Diel vertical migration is determined primarily by trophic factors (Pinti et al., 2019), with studies revealing predation risk and prey availability as the principal drivers for plankton and large nekton, respectively (Bandara et al., 2021). However, there is a great deal of plasticity in the recorded responses to these factors among and within zooplankton species (Bandara et al., 2021), and typical migration patterns may be modulated by fear-mediated avoidance responses to encounters with pelagic predators (Urmy and Benoit-Bird, 2021). Organisms avoiding visual predation typically migrate upward at dusk and downward at dawn, but zooplankton may also demonstrate the reverse pattern, which was first recorded in the 19th century (Brook and Calderwood, 1885). Reverse diel vertical migration occurs in both lacustrine (Farrell and Hodgson, 2012) and neritic ecosystems (Ohman et al., 1983; Frost and Bollens, 1992), and may be more frequent in deeper waters (Irigoien et al., 2004). Like the normal zooplankton pattern, it is driven by predation avoidance (Ohman et al., 1983; Frost and Bollens, 1992; Pinti et al., 2019). Normal and reverse diel vertical migrations may alternate across trophic levels, forming a cascade driven by avoidance of the highest predator, with potentially notable implications for vertical biogeochemical fluxes (Bollens et al., 2010). This phenomenon may be limited to lower trophic levels, with visual predation by nekton as the driver of migration cascades in plankton (Bandara et al., 2021). However, a recent study indicates that vertical movements of predators, including echolocating odontocetes and epipelagic schooling fish, modulate diel vertical migration in their prey, potentially affecting ocean biogeochemical cycles (Urmy and Benoit-Bird, 2021). From the perspective of foraging arena theory, such switching between vulnerability and invulnerability of prey to a given predator on diel and shorter timescales across multiple trophic levels may be expected to promote top-down control and trophic cascades.

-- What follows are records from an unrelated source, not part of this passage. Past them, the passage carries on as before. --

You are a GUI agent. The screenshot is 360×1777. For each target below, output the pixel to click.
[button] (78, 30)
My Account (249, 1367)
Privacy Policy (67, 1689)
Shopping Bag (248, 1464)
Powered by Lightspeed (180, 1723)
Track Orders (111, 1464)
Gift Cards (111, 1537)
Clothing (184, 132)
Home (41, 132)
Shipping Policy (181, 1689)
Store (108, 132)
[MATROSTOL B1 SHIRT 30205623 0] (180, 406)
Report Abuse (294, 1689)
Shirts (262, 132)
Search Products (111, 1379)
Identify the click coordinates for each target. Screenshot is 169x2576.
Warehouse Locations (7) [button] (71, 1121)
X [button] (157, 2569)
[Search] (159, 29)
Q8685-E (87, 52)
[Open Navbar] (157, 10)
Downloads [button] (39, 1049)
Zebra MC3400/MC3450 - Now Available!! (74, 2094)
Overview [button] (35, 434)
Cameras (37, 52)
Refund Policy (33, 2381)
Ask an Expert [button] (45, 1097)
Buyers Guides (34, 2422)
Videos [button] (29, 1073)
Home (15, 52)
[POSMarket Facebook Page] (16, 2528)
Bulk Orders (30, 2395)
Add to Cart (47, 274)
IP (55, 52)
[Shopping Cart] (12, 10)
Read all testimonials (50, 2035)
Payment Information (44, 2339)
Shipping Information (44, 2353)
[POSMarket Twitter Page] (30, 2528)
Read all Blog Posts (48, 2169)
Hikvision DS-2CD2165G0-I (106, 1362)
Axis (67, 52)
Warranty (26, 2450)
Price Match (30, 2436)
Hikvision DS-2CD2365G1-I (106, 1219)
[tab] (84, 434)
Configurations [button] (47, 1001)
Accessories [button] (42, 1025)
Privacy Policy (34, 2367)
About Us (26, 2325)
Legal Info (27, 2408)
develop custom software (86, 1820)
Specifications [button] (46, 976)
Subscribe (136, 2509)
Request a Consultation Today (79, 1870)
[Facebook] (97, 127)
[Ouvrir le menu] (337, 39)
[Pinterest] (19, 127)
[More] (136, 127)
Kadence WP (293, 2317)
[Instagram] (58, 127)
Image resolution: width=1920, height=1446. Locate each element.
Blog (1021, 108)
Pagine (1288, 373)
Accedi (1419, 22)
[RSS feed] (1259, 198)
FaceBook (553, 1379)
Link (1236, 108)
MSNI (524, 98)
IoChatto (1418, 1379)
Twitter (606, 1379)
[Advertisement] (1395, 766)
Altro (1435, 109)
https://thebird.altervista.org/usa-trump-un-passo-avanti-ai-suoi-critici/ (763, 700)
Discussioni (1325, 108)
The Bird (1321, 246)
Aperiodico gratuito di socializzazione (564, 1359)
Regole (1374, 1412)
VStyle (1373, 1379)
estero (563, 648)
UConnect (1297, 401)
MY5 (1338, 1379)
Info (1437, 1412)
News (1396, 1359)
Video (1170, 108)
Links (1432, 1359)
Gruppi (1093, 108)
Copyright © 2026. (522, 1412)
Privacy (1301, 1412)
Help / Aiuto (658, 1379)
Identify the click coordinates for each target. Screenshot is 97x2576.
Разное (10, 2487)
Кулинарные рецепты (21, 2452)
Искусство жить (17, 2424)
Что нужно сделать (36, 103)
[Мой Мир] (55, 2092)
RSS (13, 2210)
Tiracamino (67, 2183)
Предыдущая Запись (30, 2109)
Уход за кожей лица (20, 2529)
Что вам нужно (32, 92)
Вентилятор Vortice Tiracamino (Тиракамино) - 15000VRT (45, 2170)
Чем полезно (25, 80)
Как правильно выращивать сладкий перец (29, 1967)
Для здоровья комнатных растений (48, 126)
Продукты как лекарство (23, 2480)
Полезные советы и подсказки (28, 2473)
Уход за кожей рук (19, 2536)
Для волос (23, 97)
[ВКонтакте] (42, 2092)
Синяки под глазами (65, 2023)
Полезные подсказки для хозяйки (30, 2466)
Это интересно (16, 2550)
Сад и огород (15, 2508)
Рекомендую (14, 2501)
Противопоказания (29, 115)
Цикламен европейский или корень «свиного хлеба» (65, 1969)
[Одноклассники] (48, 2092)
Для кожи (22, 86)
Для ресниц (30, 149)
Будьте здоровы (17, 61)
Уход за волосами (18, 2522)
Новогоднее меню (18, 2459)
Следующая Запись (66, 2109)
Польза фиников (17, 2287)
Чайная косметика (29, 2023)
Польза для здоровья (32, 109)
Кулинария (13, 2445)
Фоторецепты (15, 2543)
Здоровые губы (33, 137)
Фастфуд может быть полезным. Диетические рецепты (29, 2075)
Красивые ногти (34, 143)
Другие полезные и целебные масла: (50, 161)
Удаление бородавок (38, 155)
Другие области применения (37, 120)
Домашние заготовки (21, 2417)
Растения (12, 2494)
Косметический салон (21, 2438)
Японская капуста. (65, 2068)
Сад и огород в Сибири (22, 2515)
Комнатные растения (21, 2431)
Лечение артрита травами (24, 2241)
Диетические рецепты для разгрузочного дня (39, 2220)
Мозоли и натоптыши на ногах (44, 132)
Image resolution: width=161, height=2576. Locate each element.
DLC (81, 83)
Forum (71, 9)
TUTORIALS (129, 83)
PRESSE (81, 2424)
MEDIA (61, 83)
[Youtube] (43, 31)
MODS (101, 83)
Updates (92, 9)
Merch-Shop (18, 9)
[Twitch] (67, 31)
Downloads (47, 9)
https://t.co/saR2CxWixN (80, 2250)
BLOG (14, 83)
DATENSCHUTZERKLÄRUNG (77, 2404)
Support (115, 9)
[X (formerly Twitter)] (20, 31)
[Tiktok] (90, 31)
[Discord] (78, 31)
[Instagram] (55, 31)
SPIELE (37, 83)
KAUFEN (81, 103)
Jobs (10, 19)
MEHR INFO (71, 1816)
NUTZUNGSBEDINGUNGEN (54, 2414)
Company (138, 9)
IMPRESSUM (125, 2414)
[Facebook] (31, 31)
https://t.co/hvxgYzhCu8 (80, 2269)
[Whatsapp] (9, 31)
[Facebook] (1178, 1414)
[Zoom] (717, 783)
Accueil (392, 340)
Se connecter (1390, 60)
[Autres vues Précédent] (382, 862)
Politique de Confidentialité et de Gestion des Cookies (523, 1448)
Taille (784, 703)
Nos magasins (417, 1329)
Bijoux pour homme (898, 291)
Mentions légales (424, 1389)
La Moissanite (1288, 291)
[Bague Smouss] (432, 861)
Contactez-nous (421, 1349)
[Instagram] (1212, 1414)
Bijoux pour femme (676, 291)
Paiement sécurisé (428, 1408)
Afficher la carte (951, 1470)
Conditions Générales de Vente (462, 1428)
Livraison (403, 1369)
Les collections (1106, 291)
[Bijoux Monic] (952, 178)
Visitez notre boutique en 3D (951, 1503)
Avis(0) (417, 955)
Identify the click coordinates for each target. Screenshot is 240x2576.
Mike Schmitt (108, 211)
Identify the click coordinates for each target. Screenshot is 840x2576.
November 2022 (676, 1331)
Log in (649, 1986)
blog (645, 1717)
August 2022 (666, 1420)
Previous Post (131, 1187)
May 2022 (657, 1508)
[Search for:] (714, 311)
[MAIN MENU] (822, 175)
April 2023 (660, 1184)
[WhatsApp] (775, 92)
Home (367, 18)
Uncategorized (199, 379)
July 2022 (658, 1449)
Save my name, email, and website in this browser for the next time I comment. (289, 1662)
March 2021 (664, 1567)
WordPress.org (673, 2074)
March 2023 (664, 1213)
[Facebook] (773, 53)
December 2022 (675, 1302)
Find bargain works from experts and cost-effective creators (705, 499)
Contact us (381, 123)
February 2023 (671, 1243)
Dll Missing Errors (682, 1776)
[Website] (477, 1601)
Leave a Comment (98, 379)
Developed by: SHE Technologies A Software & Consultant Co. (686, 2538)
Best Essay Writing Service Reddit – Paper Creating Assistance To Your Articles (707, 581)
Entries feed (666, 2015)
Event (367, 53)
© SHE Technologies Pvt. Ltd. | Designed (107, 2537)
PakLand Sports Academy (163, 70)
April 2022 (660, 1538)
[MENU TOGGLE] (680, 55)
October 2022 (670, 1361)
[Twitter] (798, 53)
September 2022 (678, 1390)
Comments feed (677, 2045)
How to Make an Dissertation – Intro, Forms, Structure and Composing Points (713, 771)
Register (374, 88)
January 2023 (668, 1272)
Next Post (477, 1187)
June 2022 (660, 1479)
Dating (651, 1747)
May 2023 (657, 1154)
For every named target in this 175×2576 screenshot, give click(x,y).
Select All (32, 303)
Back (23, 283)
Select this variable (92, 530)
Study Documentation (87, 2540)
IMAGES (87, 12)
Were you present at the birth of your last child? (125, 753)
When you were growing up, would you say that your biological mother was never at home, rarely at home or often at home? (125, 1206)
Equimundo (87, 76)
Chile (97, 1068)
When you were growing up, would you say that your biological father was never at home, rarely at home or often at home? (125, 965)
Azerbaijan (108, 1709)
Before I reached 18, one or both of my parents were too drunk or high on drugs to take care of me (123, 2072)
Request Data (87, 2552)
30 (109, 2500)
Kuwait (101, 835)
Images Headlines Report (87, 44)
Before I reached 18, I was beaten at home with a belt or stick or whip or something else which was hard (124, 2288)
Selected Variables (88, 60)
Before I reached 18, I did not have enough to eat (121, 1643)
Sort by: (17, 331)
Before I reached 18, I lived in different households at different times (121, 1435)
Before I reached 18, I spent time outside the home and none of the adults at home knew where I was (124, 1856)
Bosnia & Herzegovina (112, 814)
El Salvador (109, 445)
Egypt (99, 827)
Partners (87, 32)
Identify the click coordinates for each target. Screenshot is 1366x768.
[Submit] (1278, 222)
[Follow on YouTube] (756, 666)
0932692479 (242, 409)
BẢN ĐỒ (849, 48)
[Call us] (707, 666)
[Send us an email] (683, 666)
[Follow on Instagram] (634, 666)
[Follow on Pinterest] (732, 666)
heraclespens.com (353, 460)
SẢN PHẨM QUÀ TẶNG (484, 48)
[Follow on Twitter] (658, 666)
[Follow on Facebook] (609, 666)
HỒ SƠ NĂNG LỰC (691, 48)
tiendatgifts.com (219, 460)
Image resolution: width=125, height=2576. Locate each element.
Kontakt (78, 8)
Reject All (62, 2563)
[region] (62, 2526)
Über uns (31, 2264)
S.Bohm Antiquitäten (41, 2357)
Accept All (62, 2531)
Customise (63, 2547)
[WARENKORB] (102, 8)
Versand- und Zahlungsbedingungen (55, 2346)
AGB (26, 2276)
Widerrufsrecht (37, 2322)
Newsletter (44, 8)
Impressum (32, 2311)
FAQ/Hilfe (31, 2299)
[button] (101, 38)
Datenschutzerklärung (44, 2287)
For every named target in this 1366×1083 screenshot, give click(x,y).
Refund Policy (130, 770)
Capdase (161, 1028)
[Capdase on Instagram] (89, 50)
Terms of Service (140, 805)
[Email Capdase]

It has been suggested that the vast movement of biomass involved in diel vertical migration may contribute to noticeably to mixing of the upper ocean (Huntley and Zhou, 2004; Dewar et al., 2006). This radical hypothesis has been supported by field studies (Katija and Dabiri, 2009) and modeling analyses (Dabiri, 2010), critiqued in a review (Kunze, 2019), and corroborated by laboratory experiments (Wilhelmus and Dabiri, 2014; Houghton et al., 2018; Houghton and Dabiri, 2019) and further field observations (Fernández Castro et al., 2022). If diel vertical migration indeed contributes significantly to ocean mixing, fear-mediated cascading impacts of predation may affect ocean biogeochemical cycling (Bollens et al., 2010; Urmy and Benoit-Bird, 2021), potentially creating trophic feedback loops supporting the top predators modulating the migrations themselves.

Complications and paradoxes in marine trophodynamics

A complication to the conventional dichotomy of top-down versus bottom-up control stems from trophic feedback loops generated by positive biogeochemical impacts of predators on producers (Figure 8b). A small-scale trophic feedback loop has been observed at Palmyra Atoll, where nutrients in seabird guano stimulate phytoplankton blooms, increasing zooplankton biomass, which in turn supports giant manta rays (Manta birostris; McCauley et al., 2012b). In another local feedback loop detected in southern California, ammonium ions recycled in the excretions of fish inhabiting kelp forests improve kelp productivity (Shrestha et al., 2024; Peters et al., 2025).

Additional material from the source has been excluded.